• **Task details**
Give back every record precisely.

• **Given records**
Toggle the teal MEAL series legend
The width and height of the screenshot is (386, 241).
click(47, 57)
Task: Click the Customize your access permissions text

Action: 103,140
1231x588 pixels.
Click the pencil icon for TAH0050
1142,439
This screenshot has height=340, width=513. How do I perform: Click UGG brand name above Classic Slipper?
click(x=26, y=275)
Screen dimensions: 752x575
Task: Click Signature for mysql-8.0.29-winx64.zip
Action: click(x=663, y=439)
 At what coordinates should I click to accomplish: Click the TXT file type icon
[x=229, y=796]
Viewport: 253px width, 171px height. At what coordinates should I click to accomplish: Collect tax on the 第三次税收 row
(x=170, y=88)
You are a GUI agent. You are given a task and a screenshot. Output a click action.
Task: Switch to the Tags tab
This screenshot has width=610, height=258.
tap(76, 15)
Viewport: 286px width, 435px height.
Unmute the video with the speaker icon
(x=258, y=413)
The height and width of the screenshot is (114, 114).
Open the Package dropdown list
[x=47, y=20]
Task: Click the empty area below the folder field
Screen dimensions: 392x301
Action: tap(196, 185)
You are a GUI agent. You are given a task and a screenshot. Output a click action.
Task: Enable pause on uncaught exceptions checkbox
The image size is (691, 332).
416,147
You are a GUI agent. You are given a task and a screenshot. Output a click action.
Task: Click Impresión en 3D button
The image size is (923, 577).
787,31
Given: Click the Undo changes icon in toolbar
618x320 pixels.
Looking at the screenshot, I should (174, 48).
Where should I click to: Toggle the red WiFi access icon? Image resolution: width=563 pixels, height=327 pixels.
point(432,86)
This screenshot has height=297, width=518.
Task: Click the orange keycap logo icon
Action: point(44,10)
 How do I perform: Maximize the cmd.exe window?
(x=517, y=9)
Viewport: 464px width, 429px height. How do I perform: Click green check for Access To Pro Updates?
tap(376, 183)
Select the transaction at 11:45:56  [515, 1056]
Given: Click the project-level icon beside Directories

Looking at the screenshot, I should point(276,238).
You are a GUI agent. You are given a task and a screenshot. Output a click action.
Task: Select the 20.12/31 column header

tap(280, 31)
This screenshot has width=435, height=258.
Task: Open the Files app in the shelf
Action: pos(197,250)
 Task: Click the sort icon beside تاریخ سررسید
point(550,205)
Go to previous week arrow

• **Output for this task**
Toggle the teal MEAL series legend
The width and height of the screenshot is (386, 241).
click(47, 57)
Task: Click the Customize your access permissions text

Action: 103,140
1231x588 pixels.
Click the pencil icon for TAH0050
1142,439
This screenshot has height=340, width=513. How do I perform: Click UGG brand name above Classic Slipper?
click(x=26, y=275)
Screen dimensions: 752x575
Task: Click Signature for mysql-8.0.29-winx64.zip
Action: click(x=663, y=439)
 At what coordinates should I click to accomplish: Click the TXT file type icon
[x=229, y=796]
Viewport: 253px width, 171px height. At what coordinates should I click to accomplish: Collect tax on the 第三次税收 row
(x=170, y=88)
You are a GUI agent. You are given a task and a screenshot. Output a click action.
Task: Switch to the Tags tab
This screenshot has width=610, height=258.
tap(76, 15)
Viewport: 286px width, 435px height.
Unmute the video with the speaker icon
(x=258, y=413)
The height and width of the screenshot is (114, 114).
Open the Package dropdown list
[x=47, y=20]
Task: Click the empty area below the folder field
Screen dimensions: 392x301
Action: tap(196, 185)
You are a GUI agent. You are given a task and a screenshot. Output a click action.
Task: Enable pause on uncaught exceptions checkbox
The image size is (691, 332).
416,147
You are a GUI agent. You are given a task and a screenshot. Output a click action.
Task: Click Impresión en 3D button
The image size is (923, 577).
787,31
Given: Click the Undo changes icon in toolbar
618x320 pixels.
Looking at the screenshot, I should (174, 48).
Where should I click to: Toggle the red WiFi access icon? Image resolution: width=563 pixels, height=327 pixels.
point(432,86)
This screenshot has height=297, width=518.
Task: Click the orange keycap logo icon
Action: point(44,10)
 How do I perform: Maximize the cmd.exe window?
(x=517, y=9)
Viewport: 464px width, 429px height. How do I perform: Click green check for Access To Pro Updates?
tap(376, 183)
Select the transaction at 11:45:56  [515, 1056]
Given: Click the project-level icon beside Directories

Looking at the screenshot, I should point(276,238).
You are a GUI agent. You are given a task and a screenshot. Output a click action.
Task: Select the 20.12/31 column header

tap(280, 31)
This screenshot has width=435, height=258.
Task: Open the Files app in the shelf
Action: pos(197,250)
 Task: Click the sort icon beside تاریخ سررسید
point(550,205)
Go to previous week arrow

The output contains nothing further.